The main reason for the cooling seems to have been astronomical: Jupiter’s gravitational influence meant that Earth’s orbit at that time was roughly circular around the sun — a circumstance associated with other cooling phases in our planet’s climate, Tzedakis said.

The shape of our orbit around the sun influences how much solar radiation we receive. A perfectly circular orbit would produce uniform sunlight; an elliptical orbit means that we get varying degrees of heat throughout the year, and when very elliptic, the orbit ensures that we get intense sun exposure in the middle and less at the extremes.

It turns out that this orbit changes because our planet experiences gravitational pull from other planets in our solar system. Depending on the position of other planets, our gravitational pull may change, and therefore Earth will experience changes in its climate.

The pattern of changing climate therefore reflects solar system history more than carbon on Earth:

The difference in the distance between Earth’s closest approach to the Sun (known as perihelion), which occurs on or about January 3 each year, and its farthest departure from the Sun (known as aphelion) on or about July 4, is currently about 5.1 million kilometers (about 3.2 million miles), a variation of 3.4 percent. That means each January, about 6.8 percent more incoming solar radiation reaches Earth than it does each July.

When Earth’s orbit is at its most elliptic, about 23 percent more incoming solar radiation reaches Earth at our planet’s closest approach to the Sun each year than does at its farthest departure from the Sun. Currently, Earth’s eccentricity is very slowly decreasing and is approaching its least elliptic (most circular), in a cycle that spans about 100,000 years.

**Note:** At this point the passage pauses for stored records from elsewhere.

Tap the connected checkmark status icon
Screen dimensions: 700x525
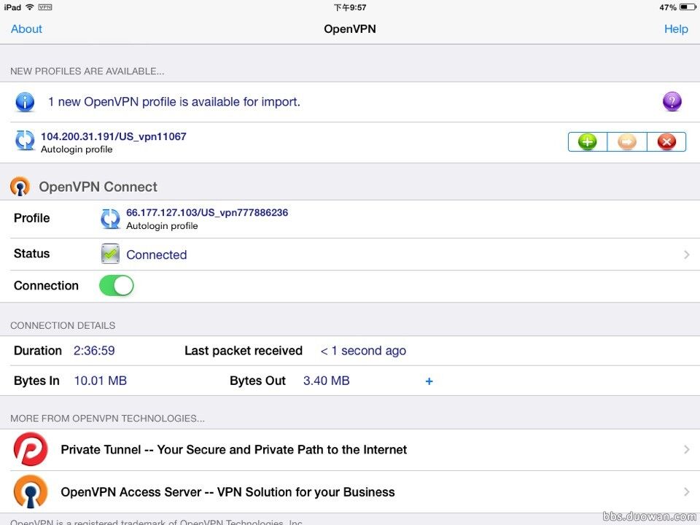110,254
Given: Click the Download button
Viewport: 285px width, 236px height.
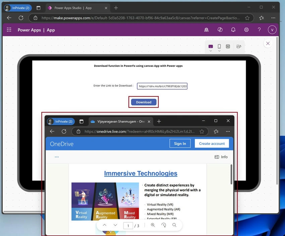Looking at the screenshot, I should pyautogui.click(x=144, y=102).
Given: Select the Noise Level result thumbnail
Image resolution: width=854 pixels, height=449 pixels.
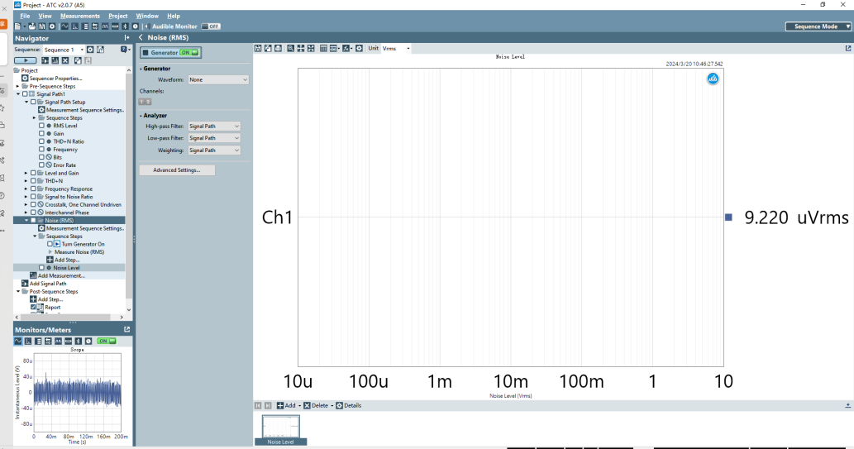Looking at the screenshot, I should click(280, 430).
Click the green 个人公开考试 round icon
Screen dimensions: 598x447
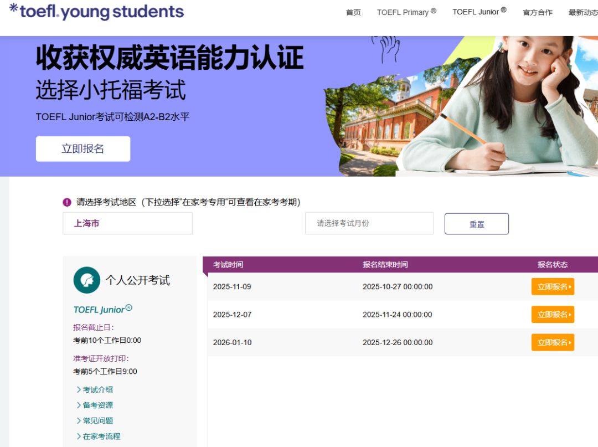point(87,280)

Getting almost a quarter more solar radiation a year will result in a hotter climate, and to adapt to this, Earth might experience more carbon as a way of stimulating the growth of vegetation, which will then absorb and utilize the extra solar energy.

This has been going on for some time, as described by Milankovich cycles which involves periodic alterations in the solar orbit, resulting in changed climate on Earth:

Termed Milankovitch cycles, eccentricity considers the shape of Earth’s orbit changing from circular to more elliptical over 100,000 year timescales, while obliquity refers to the varying ’tilt’ of the planet’s axis between 22.1 and 24.5 degrees over 41,000 years (contributing to seasons) and precession, which in simple terms is the direction Earth’s axis is pointed and can make the contrast between seasons more extreme in one hemisphere compared to the other.

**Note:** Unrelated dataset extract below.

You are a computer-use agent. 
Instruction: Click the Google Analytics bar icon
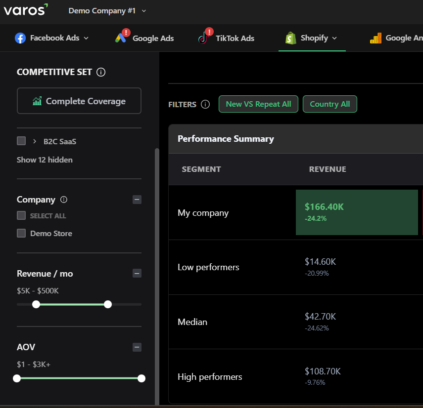click(376, 38)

While the eccentricity cycle has been a major factor thought to drive glacial/interglacial cycles, newer research has suggested that they instead may result from a series of obliquity or precession cycles (especially as the former dominated up to 800,000 years ago).

While humans work to cut carbon on Earth, they may be doing the opposite of what we need to be doing, which is to increase the amount of vegetation on Earth. That will in turn fill the atmosphere with oxygen and other gasses which might trap heat when the cycle reverses and Earth gets cooler.

If humans want to avoid an environmental crisis, the best way is to let nature manage itself, which requires we set aside half or more of the land on Earth for nature and its ecosystems to manage themselves as they have for millennia. Ironically, this requires us to stop doing what we think helps, and focus on living within nature instead.

For example, cities concentrate heat and waste while outsourcing their production and waste to far-off lands, spreading the disaster. With over half of Earth’s population residing in cities, our problem intensifies with the more people who move to the cities, and nature is harmed by the increase in human population and land use that cities afford.

As usual, the “experts” turn out to be completely wrong on this issue. Our problem cannot be limited to carbon; limiting carbon will exacerbate the problem; the solution which is obscured by carbon limits, namely setting aside half of Earth for nature, remains ignored by the various bureaucrats and experts because it requires humanity to place limits on itself.